Au carrefour Richard-Lenoir Chemin-Vert le jour où les salopards ont voulu tuer Charlie Hebdo

8 janvier 2015


Ce mercredi sept janvier a tout pour être une journée banale à Paris quand, sorti du Péhemmu chinois de la rue du Faubourg-Saint-Antoine et voulant visiter deux expositions de photos dans le Marais, je passe place de la Bastille étonné d’y trouver un grand nombre de policiers et des ambulances filant vers le boulevard Richard-Lenoir. Un passant interroge son téléphone et se tourne vers moi :
-Il y a eu un attentat à Charlie Hebdo, juste à côté, il y a neuf morts.
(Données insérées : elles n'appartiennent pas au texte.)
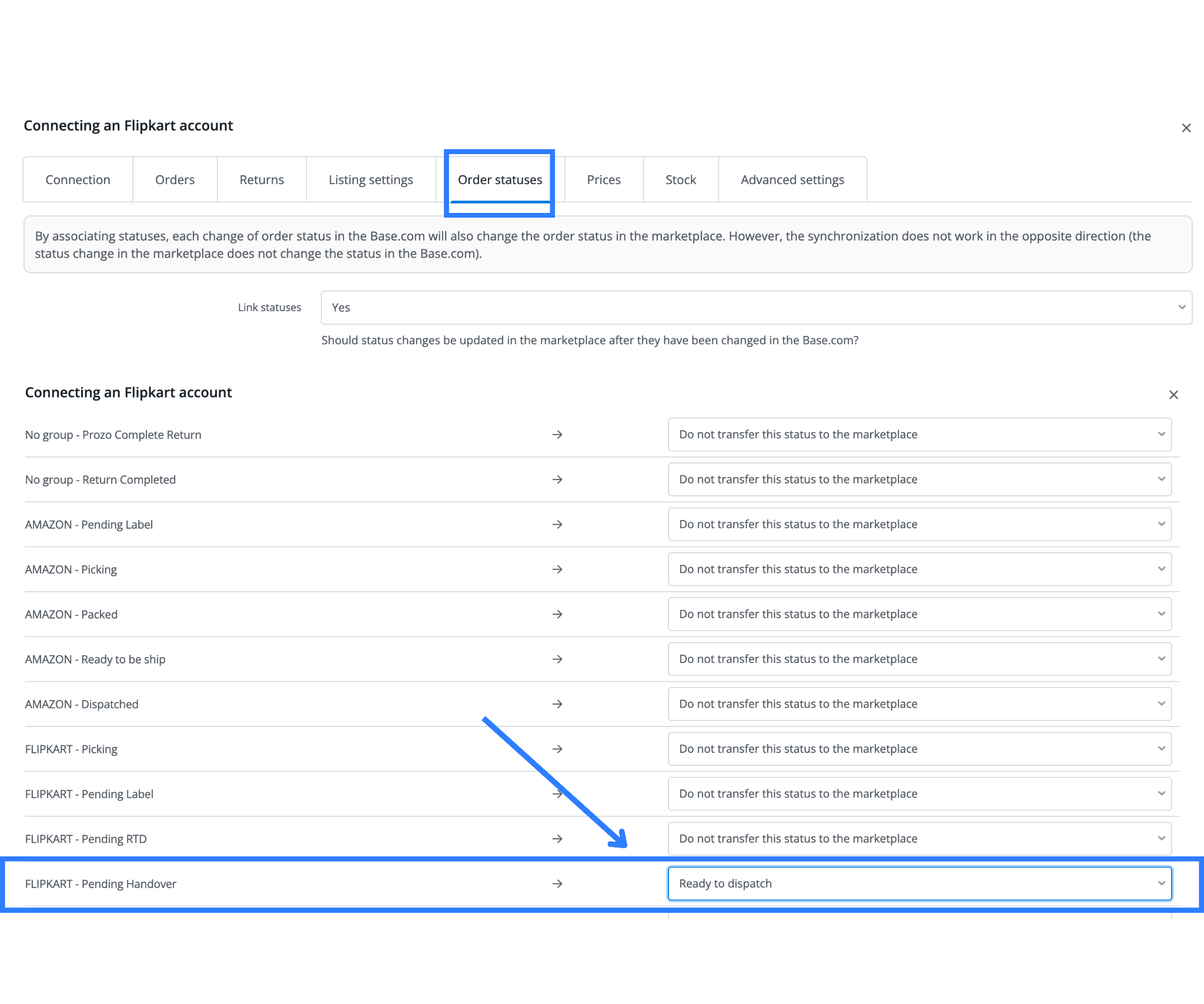The width and height of the screenshot is (1204, 1004).
Task: Expand AMAZON - Pending Label marketplace dropdown
Action: point(919,525)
-Les salauds, lui dis-je avant de rejoindre l’attroupement au carrefour Richard-Lenoir Chemin-Vert.
-C’est juste entre chez moi et la coiffeuse, dit l’une à son téléphone. Je suis aux premières loges.
Camions de télé à antenne géante, quantité d’ambulances, police scientifique, déminage, bataillon de Céhéresses arrivant à pied, les coups de sifflet ne cessent jamais, les caméras filment les ambulances, des badauds photographient les caméras, quelques crétin(e)s font des selfies. Soudain, venu dont ne sait où, apparaît un chariot sur lequel est couché un blessé dont le visage est caché. « Hollande est là ? Non, il est déjà reparti. »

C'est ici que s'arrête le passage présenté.